Genocide: Its political use in the Twentieth Century is a 1981 book by the sociologist Leo Kuper about genocide. The historical examples studied include the Armenian genocide, the Holocaust, the 1971 Bangladesh genocide, Ache in Paraguay, and Ikiza (the Burundian genocide of 1972).

==Overview==
The book explores the phenomenon of genocide in the 20th century, delving into its origins, causes, and consequences.

Kuper argues that genocide is not merely the outcome of individual actions or insanity but is instead a calculated and systematic tactic employed by states or other influential entities to attain particular political objectives.

Kuper criticises the legal definition stated in the UN (Genocide) Convention. For example, the West wanted a provision labeling the destruction of political groups as genocide, but the Soviets blocked it; conversely, the Soviets wanted cultural genocide included, and the West blocked that. He also blames the many genocides of recent years on the failure of the United Nations and the major powers to enforce the UN (Genocide) Convention.

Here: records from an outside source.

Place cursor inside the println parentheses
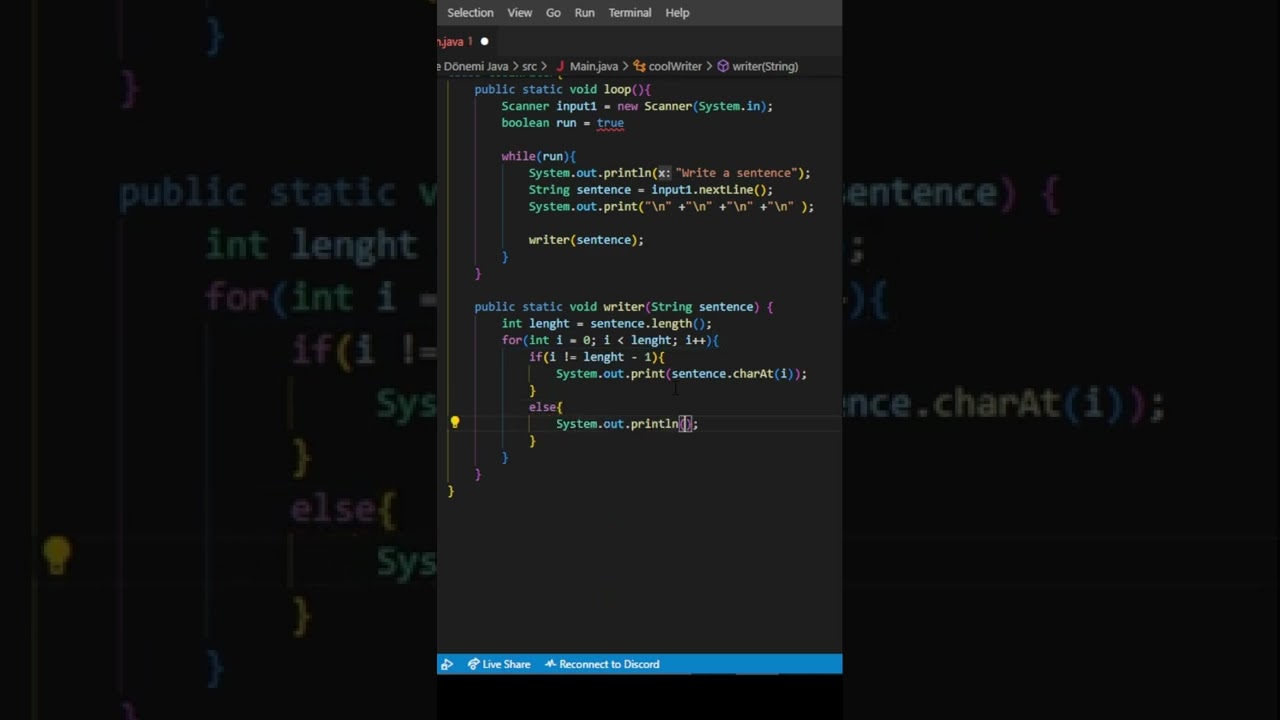1280x720 pixels. 685,424
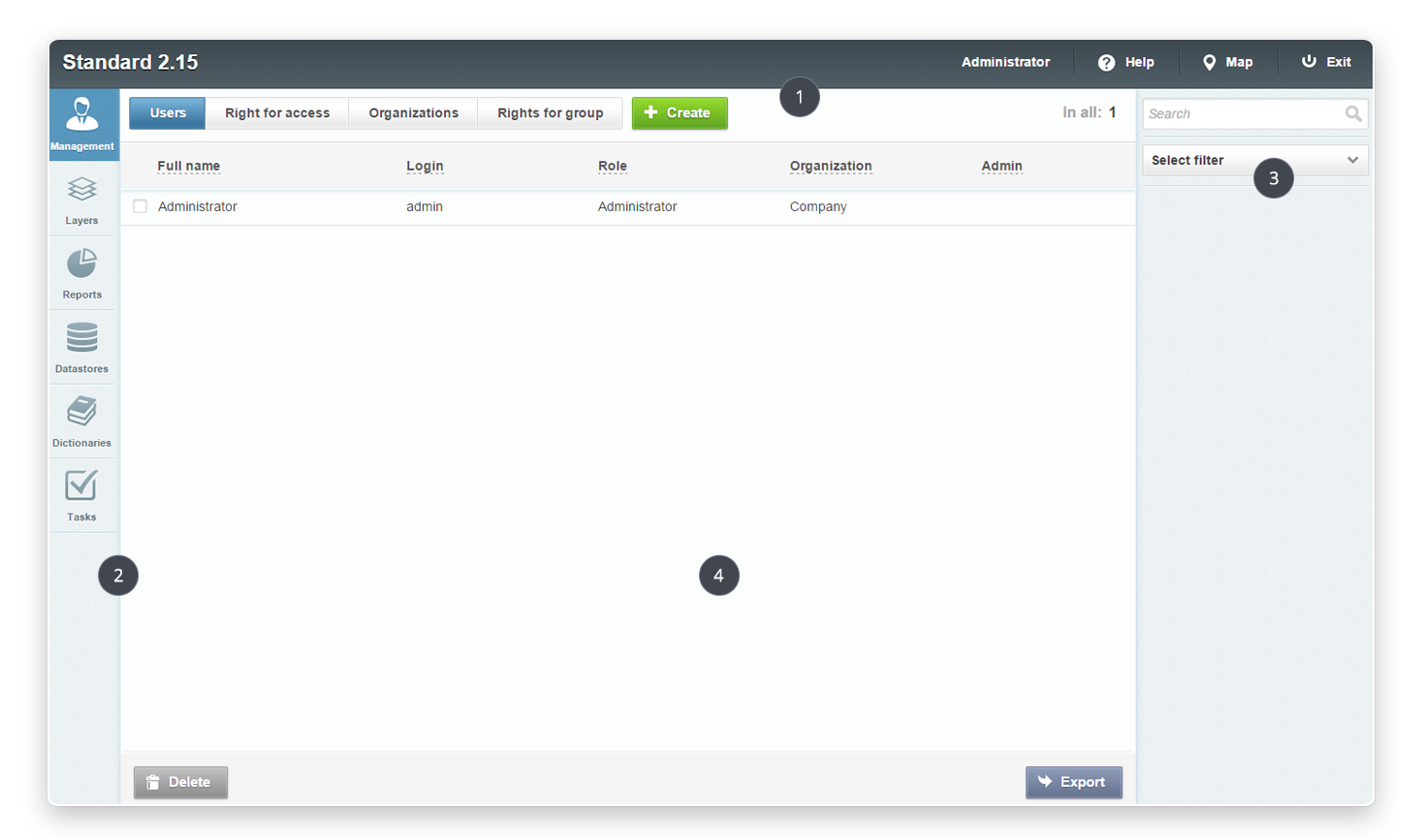
Task: Open the Datastores database icon
Action: click(82, 348)
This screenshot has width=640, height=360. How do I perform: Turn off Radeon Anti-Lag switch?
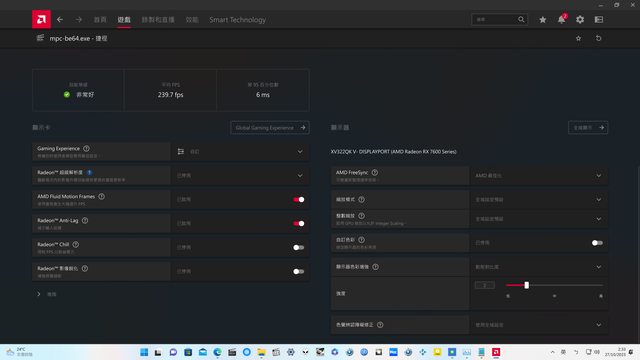pos(299,224)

Kuper's analysis focuses on the political, economic, and social factors that have led to genocide, including nationalism, colonialism, racism, and social inequality. He also discusses the ways in which genocide has been used as a tool of political power and control, and how it has been legitimized and rationalized by those who perpetrate it. Professor of Law Daniel Turak reviewed the book and stated "Furthermore, the author explains the relationship of colonization, decolonization and successor states to genocide." He argues that some states have claimed sovereignty to attack rivals, while the UN and the Organization of African Unity are ineffective: "The author concludes that these organizations have condoned the crime by delay, evasion and subterfuge."

==Reception==
It was reviewed in a number of periodicals, including The New York Times and the Virginia Quarterly Review.